BACKGROUND/AIM: Amyotrophic lateral sclerosis (ALS) is a fatal neurodegenerative disease. Several studies have shown that alterations of microbiota increase the risk of neurodegenerative disorders. We aimed to reveal whether there is a difference in the gut microbiota of patients with ALS.

MATERIALS AND METHODS

The participants are divided into three groups. Group 1 comprised patients with ALS. Healthy family members living in the same house of the patients formed Group 2. Lastly, sex- and age-matched healthy people were included in Group 3. Fecal samples were collected in 15-mL falcon tubes and stored at -80 °C. Genomic DNA isolation was performed on samples.
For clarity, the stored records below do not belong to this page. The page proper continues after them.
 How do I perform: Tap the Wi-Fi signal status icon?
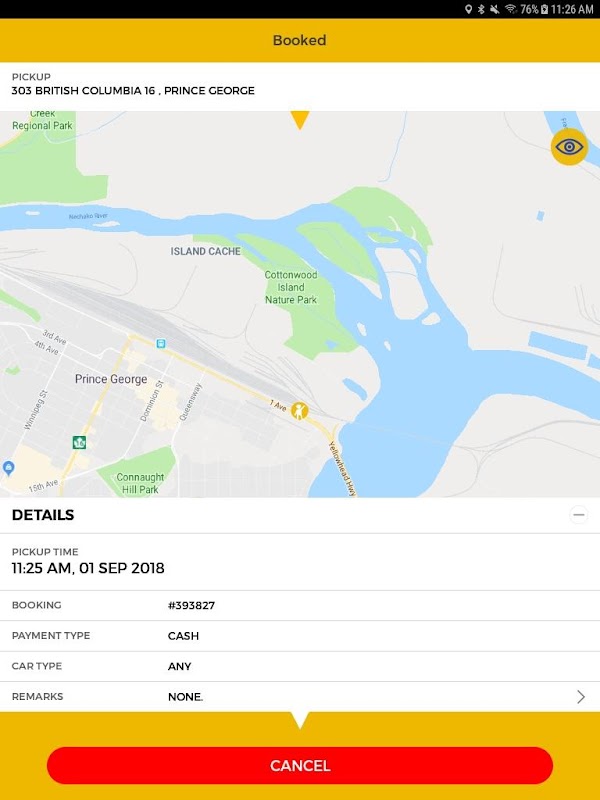coord(511,9)
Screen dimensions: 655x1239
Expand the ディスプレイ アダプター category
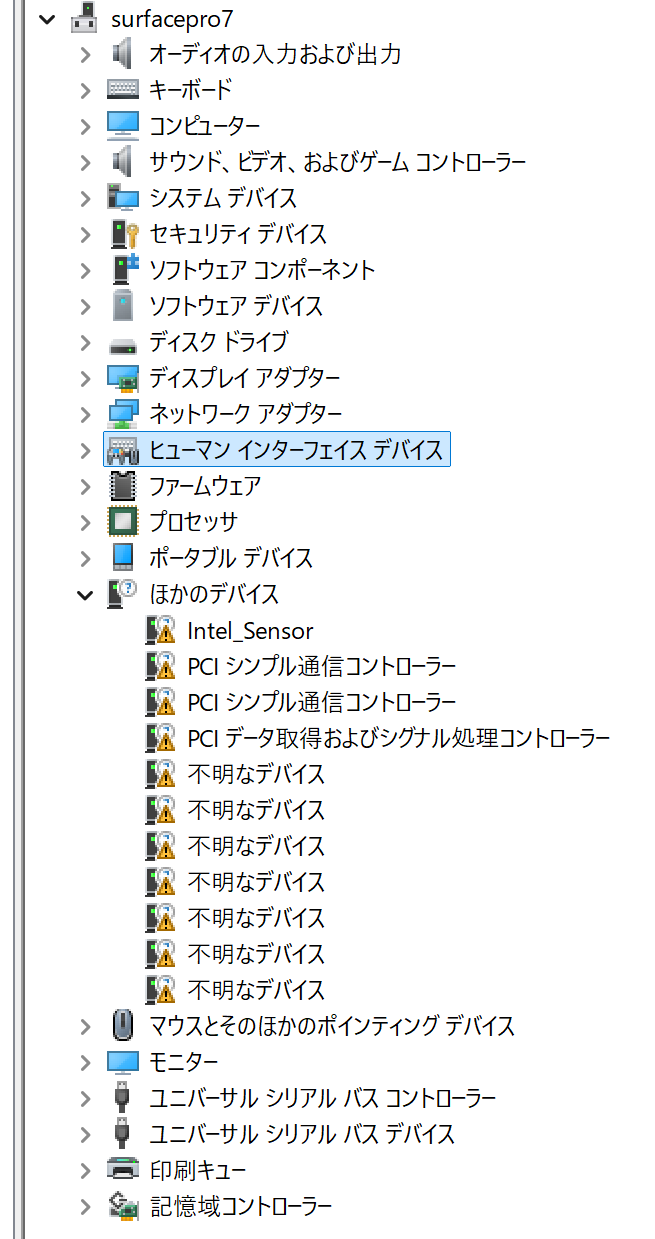pyautogui.click(x=86, y=378)
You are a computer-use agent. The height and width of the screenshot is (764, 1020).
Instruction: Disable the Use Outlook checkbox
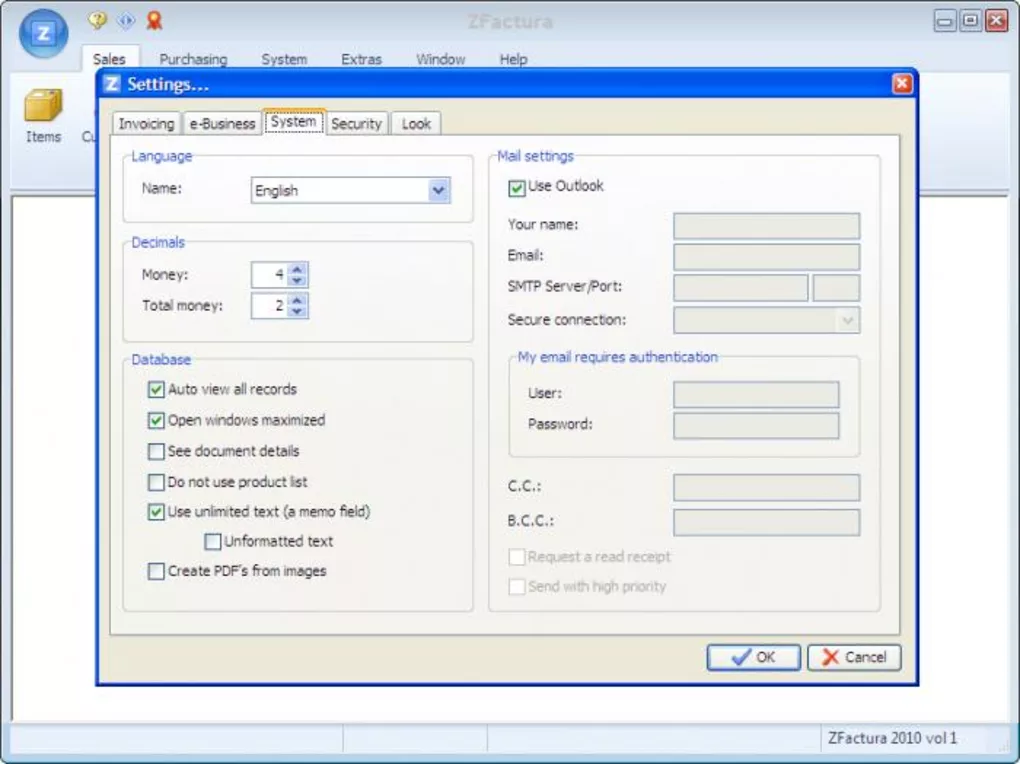point(517,187)
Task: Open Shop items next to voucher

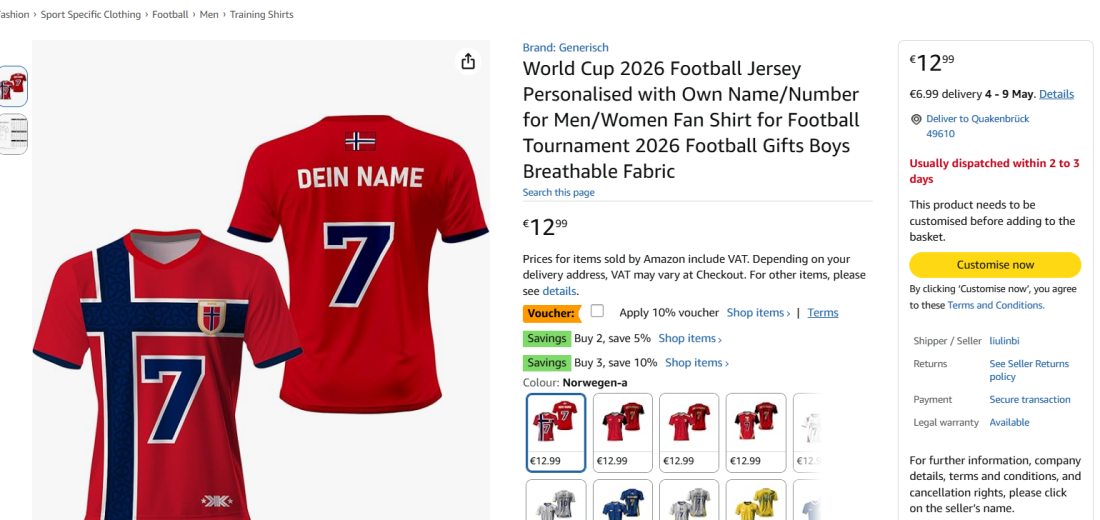Action: [758, 313]
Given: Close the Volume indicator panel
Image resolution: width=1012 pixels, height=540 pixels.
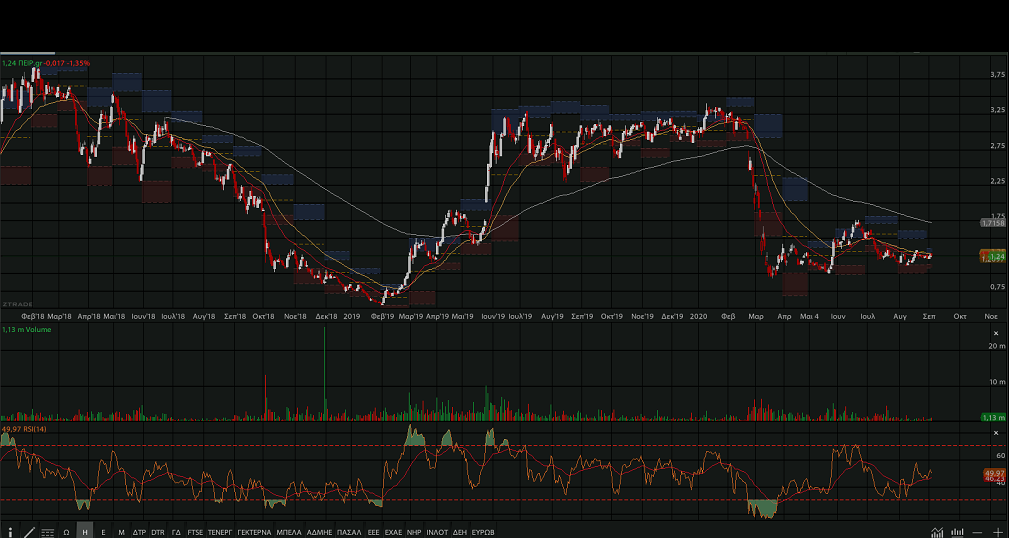Looking at the screenshot, I should [995, 329].
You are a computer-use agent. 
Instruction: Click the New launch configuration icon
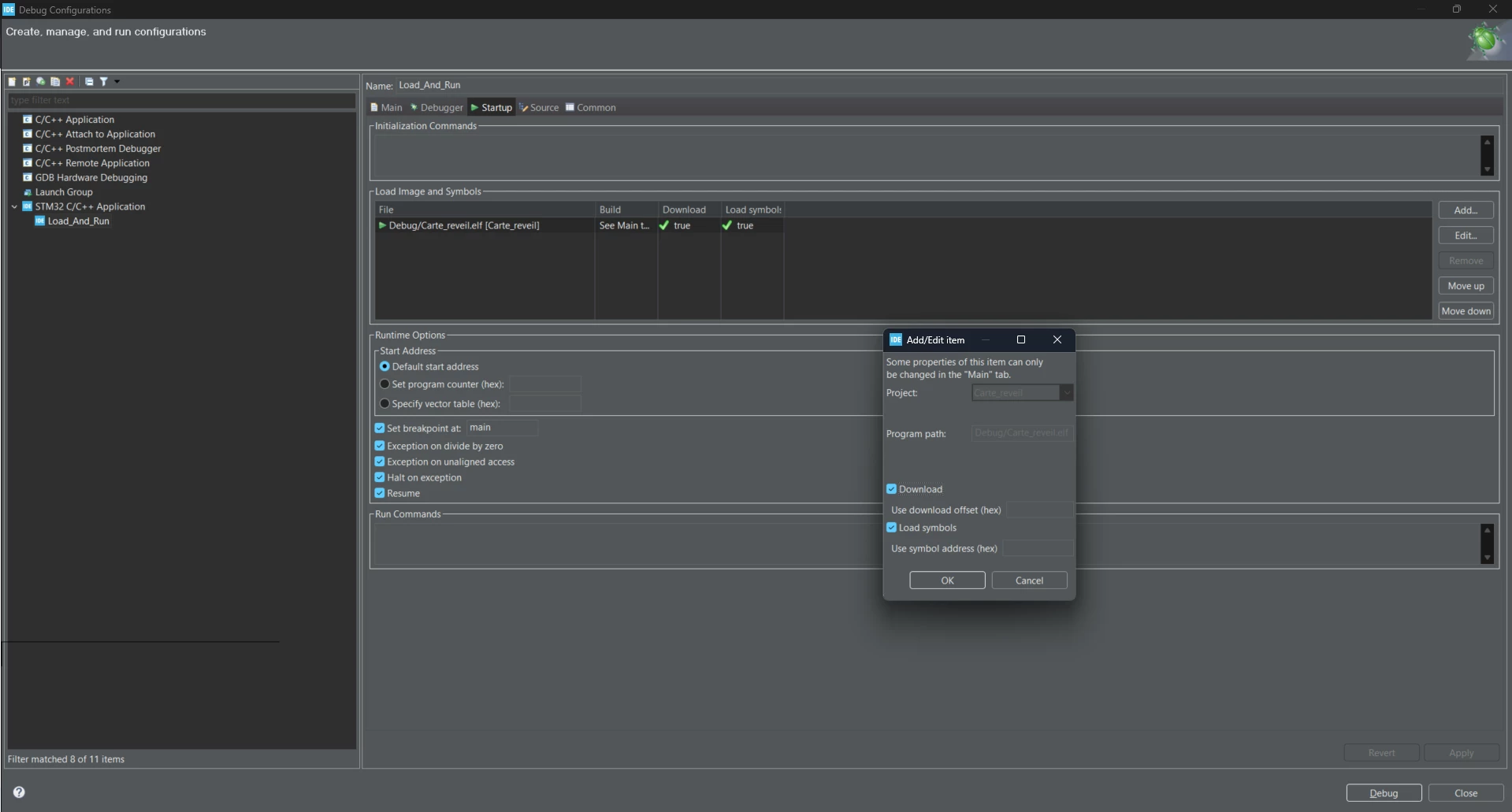(x=12, y=81)
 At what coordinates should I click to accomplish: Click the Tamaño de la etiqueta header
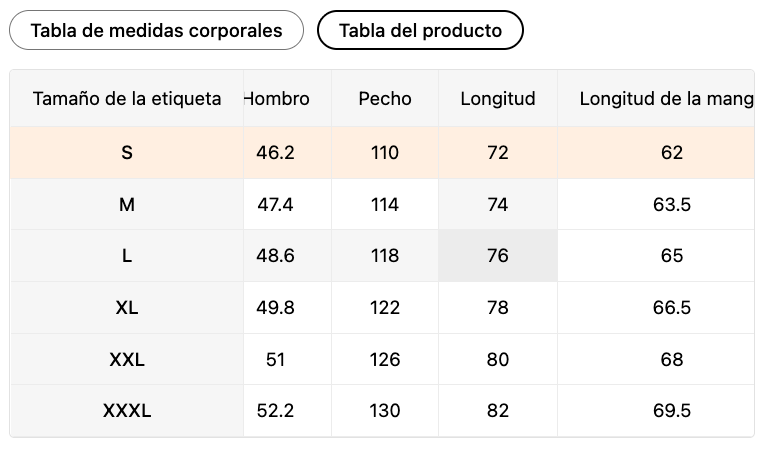[127, 99]

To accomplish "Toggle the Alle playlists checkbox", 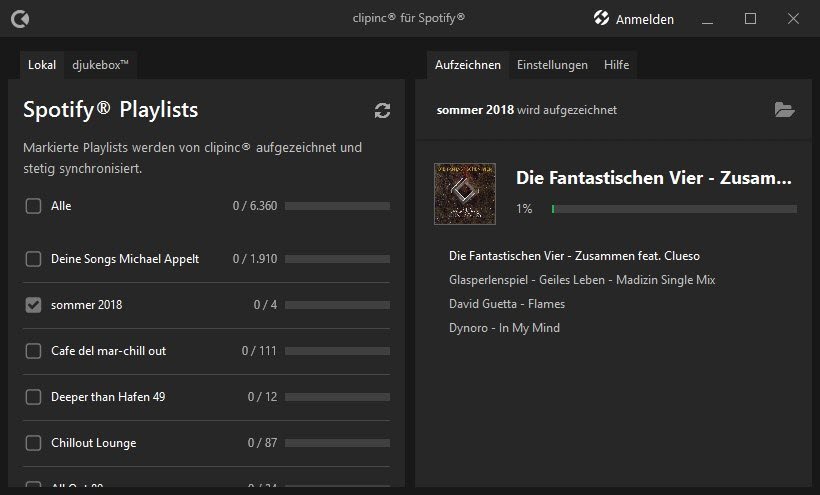I will [33, 206].
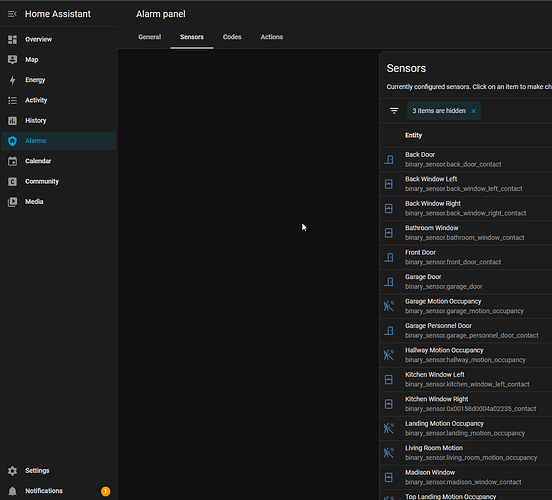Click the Alarmo shield icon
This screenshot has width=552, height=500.
(12, 141)
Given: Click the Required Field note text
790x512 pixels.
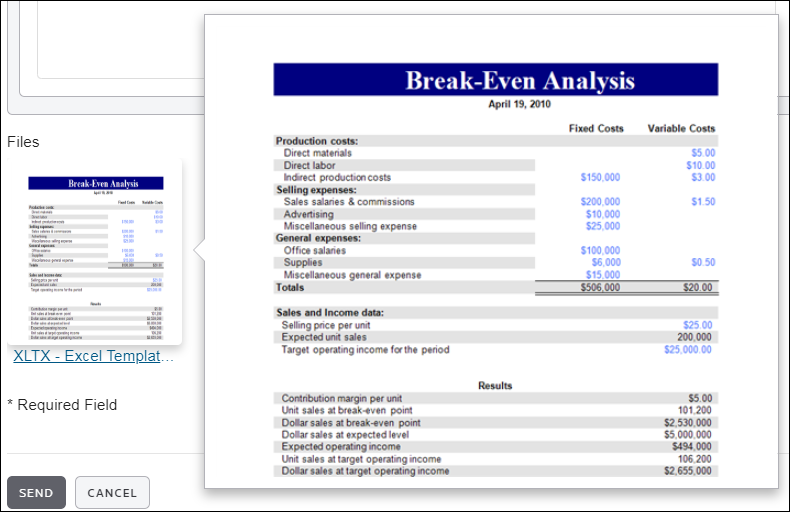Looking at the screenshot, I should [x=62, y=405].
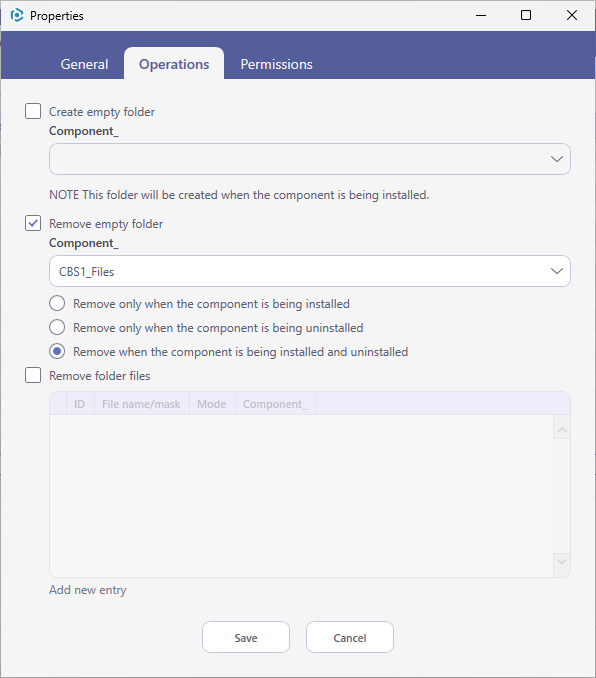596x678 pixels.
Task: Tick the Remove folder files checkbox
Action: [x=33, y=375]
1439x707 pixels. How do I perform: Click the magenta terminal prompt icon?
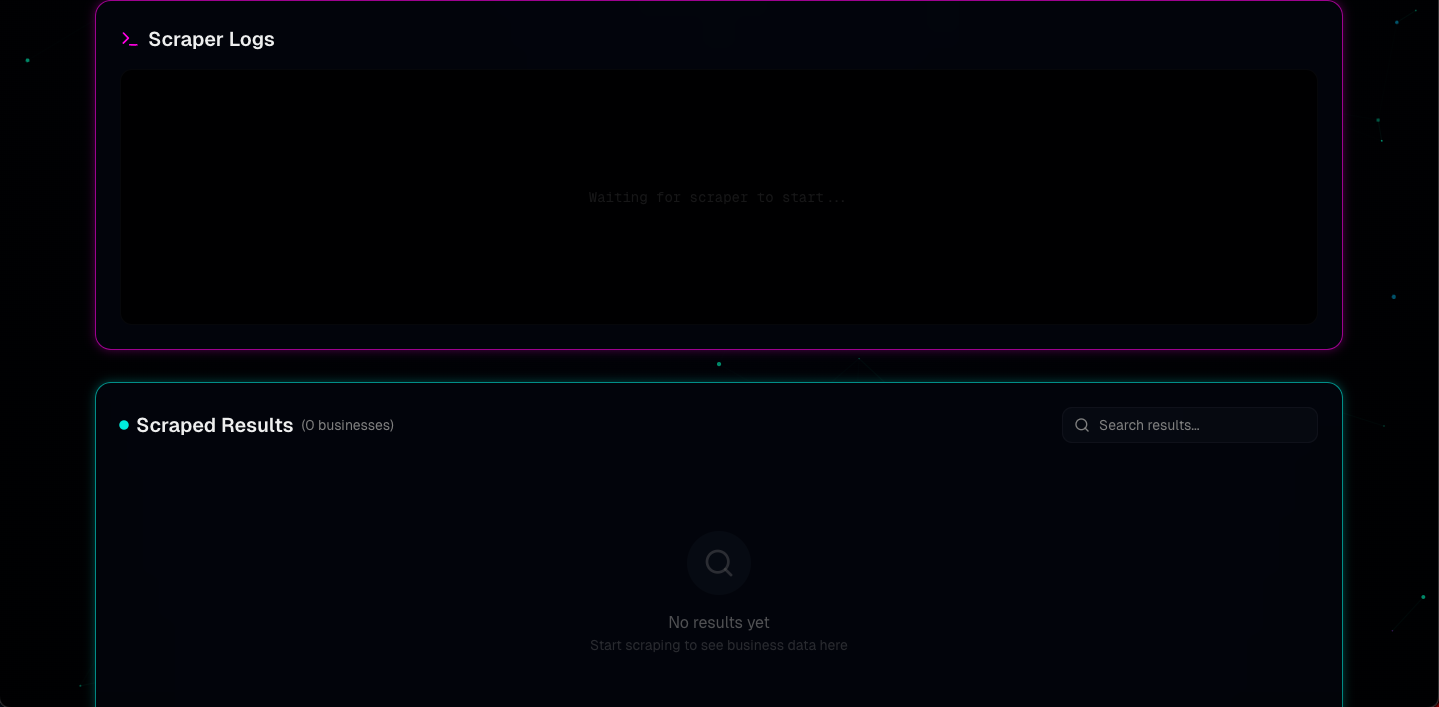129,39
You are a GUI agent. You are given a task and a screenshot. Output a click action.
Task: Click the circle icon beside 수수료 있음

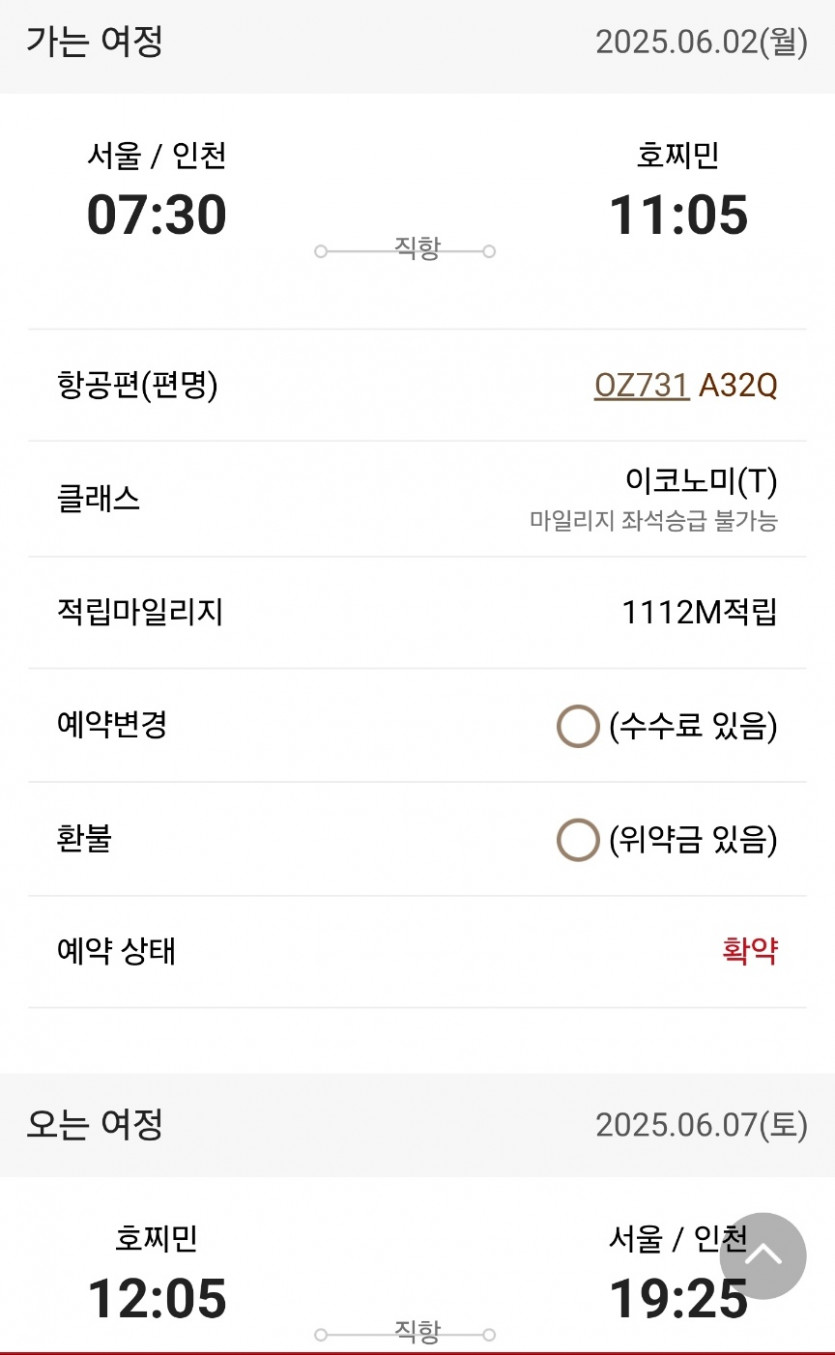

Bacterial primers selected from the 16S rRNA region for the bacterial genome and ITS1 and ITS4 (internal transcribed spacer) were used for the identification of DNA. Next generation sequence analysis (NGS) and taxonomic analyses were performed at the level of bacterial phylum, class, order, family, genus, and species. Alpha and beta diversity indexes were used. The linear discriminant analysis (LDA) effect size method (LEfSe) was applied to identify a microbial taxon specific to ALS disease.

RESULTS

The relative abundances of the Succinivibrionaceae and Lachnospiraceae families were significantly lower in patients. The dominant families among patients were Streptococcaceae and Ruminococcaceae, while the dominant families among healthy controls were Bacteroidaceae and Succinivibrionaceae. The LEfSe analysis revealed that four families (Atopobiaceae, Actinomycetaceae, Erysipelatoclostridiaceae, Peptococcacceae) differed significantly between the patients and healthy controls (LDA values> 2.5, p < 0.05).

CONCLUSION

Comparison with family members living in the same house is the strength of this study. We found that there were changes in the microbiota of the patients, consistent with the literature. Studies that analyze the composition of the gut microbiota in the predisease period may be needed to understand whether dysbiosis is caused by the mechanisms inherent in the disease or whether it is dysbiosis that initiates the disease.